Once you’ve fleshed out your initial ideas and completed your research for your article, then your next step is to begin the writing phase of your article from outline. Fortunately, this is going to be fairly easy if you invested some time into the planning stage previously.
Here’s how to do it…
Finalize Your Bullet Points
At this point, you have three to five topics of interest you want to share with your audience, you know which key takeaways you want to include, and you know the overall structure and order you want to present this information.
If you haven’t already done so, take this information and arrange it into an outline. You can then make your final decisions about what information to keep, what to exclude, and which points are going to need more information.
Once you’ve finalized your outline, then copy it into the document you intend to use to create your article. In other words, don’t have two documents open: one document with the outline, and the other document that will become your article.
The reason for only having one document is because then you’re not staring at a blank page, struggling to figure out how to craft your article. Instead, you’re looking at a nice framework of the points you want to include, so all you have to do is start fleshing out those bullet points.
Which brings us to the next point…
Flesh Out Your Bullet Points
At this point, your outline has all these ideas that you want to include in your content. You can now flesh out these bits of information until your article begins to take shape. This includes:
- Turning bullet points into full sentences and full paragraphs.
- Crafting transitions between your main points.
- Writing an introduction that builds anticipation for what’s in the article.
- Creating a conclusion that recaps the main points.
- Inserting tips, examples, stories and similar information to help clarify complex concepts.
You may be tempted to do your editing as you write, but try to avoid this. Writing and editing require different ways of thinking, so you’re actually going to dampen your creativity and your productivity if you try to do them at the same time. Write first, and then you can worry about proofing and polishing it during the Quality Control phase.
Title Your Article from Outline
Once you’ve completed the draft of your article, then your next step is to title it,
At this point, plenty of people think up a title and attach it to the piece without giving it a second thought.
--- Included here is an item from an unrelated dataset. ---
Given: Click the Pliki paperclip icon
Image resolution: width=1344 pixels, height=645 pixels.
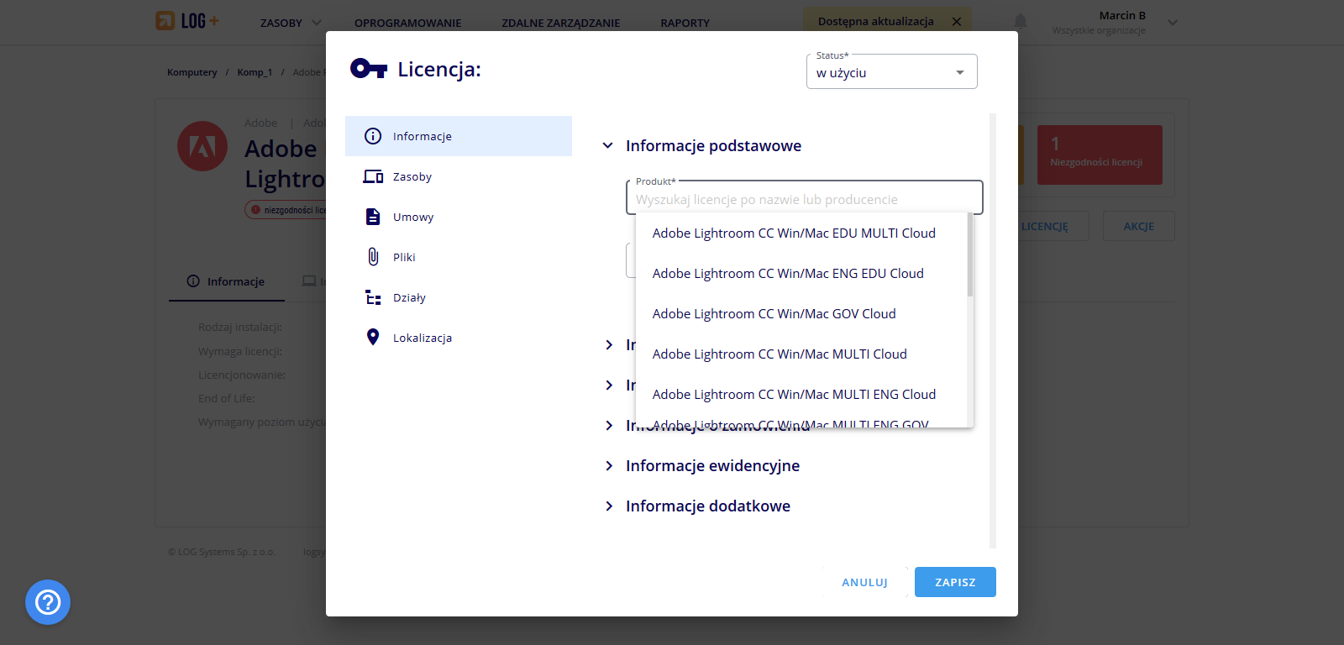Looking at the screenshot, I should (373, 257).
What you should be doing instead is taking time to brainstorm several titles that help you showcase the main benefits of the content.
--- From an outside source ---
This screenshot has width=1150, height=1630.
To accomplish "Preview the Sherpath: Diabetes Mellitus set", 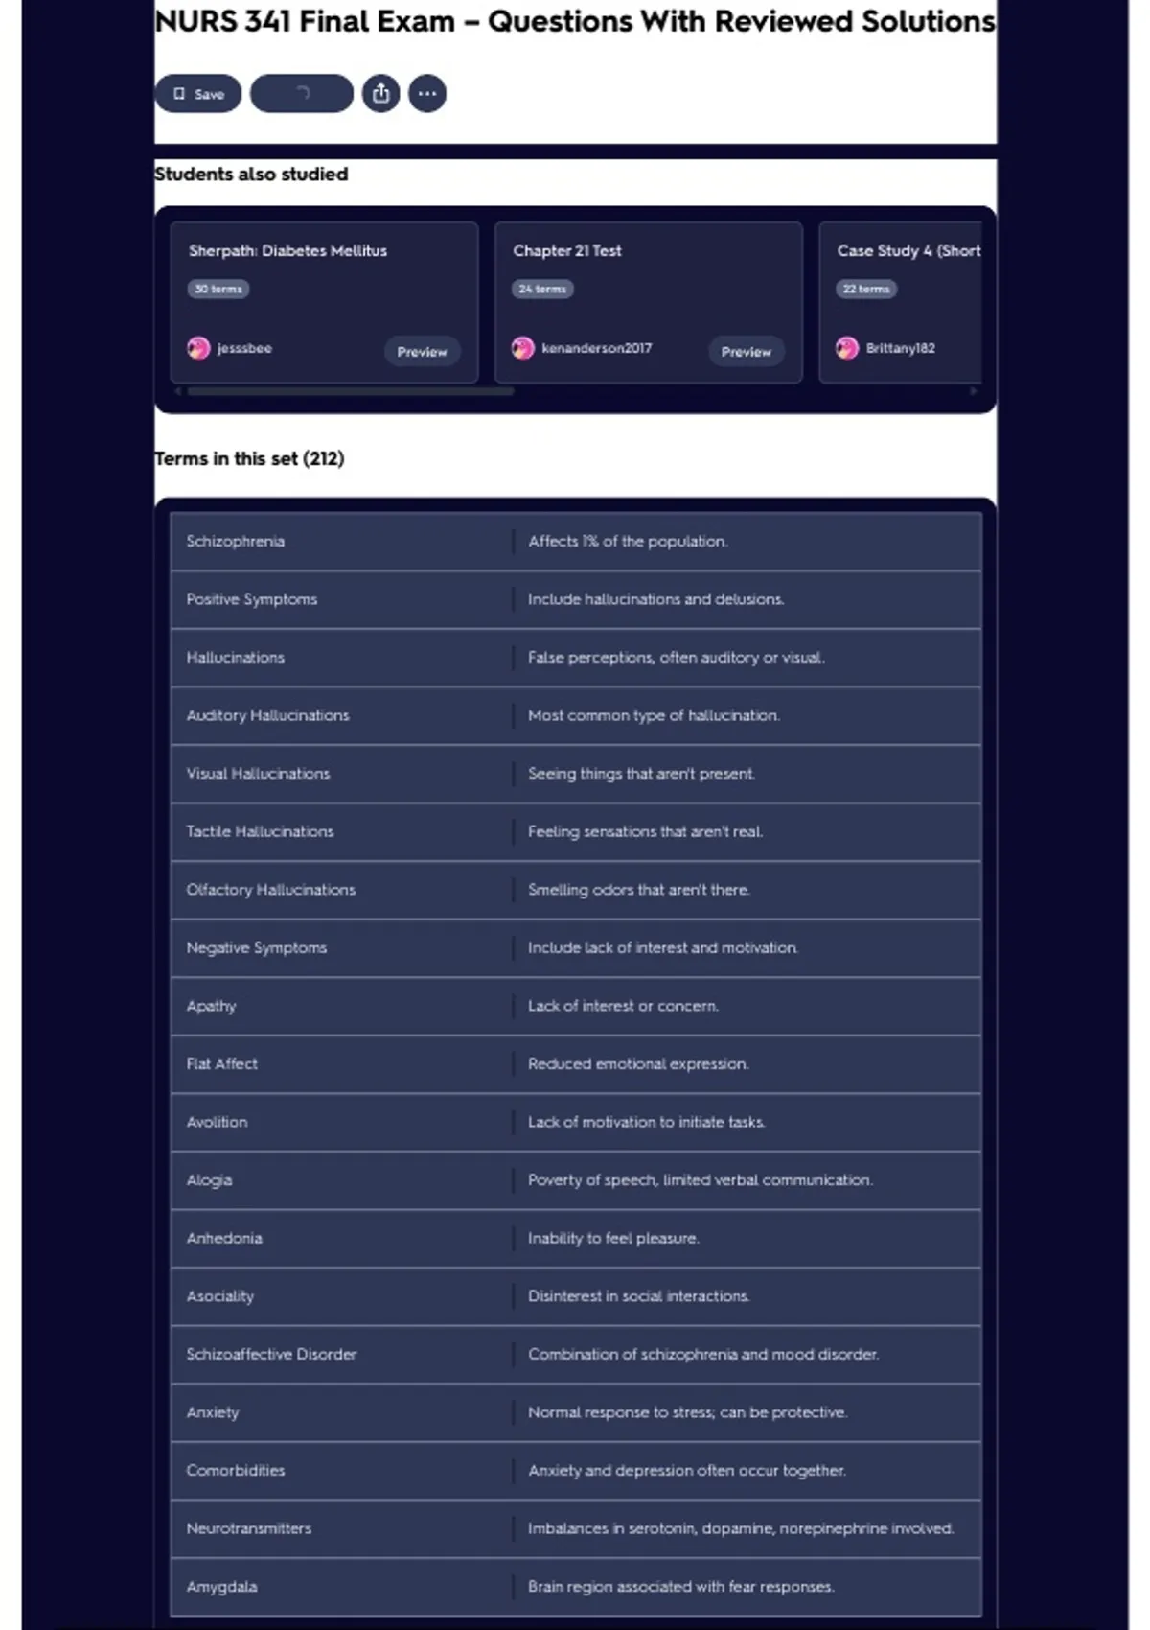I will pyautogui.click(x=422, y=352).
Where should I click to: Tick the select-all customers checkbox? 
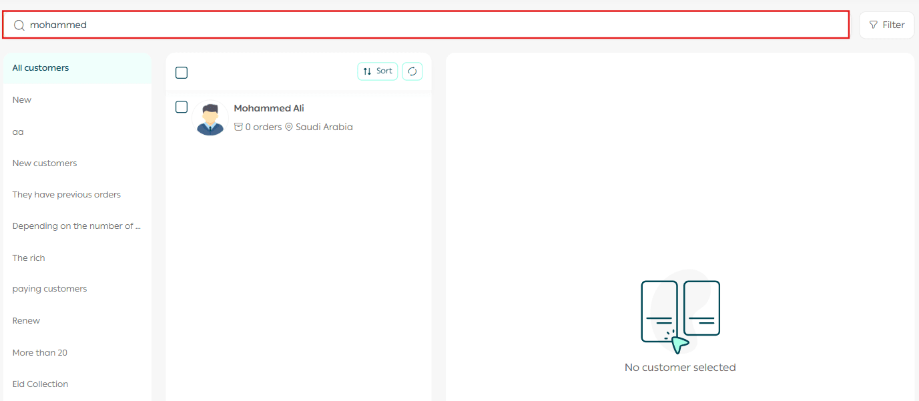click(182, 73)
The key here is to be sure your title targets a narrowly focused audience. In other words, make this title unappealing to people who are NOT part of your target market. Meanwhile, those who are part of your market should feel like the title speaks directly to them.
For example: “How to Train a Dog” is a bit bland and very broad.
Question is, what kind of dog? What kind of training?
So, let’s be more specific: “How to Turn Your Unruly Golden Retriever into a Perfect Houseguest Who Sits, Stays and Comes on Command.”
Is that title going to appeal to someone who has a poodle? Nope.
Is that title going to appeal to someone who’s looking for housetraining information? Nope.
And that’s the point: you want to zero in on your ideal reader and craft a title that is going to appeal to them, while repelling those who aren’t part of the target market.
Now a few parting thoughts…
Conclusion
If you invested some time in planning your content, then outlining it, fleshing it out, and turning it into an article actually turns out to be a fairly quick and easy process.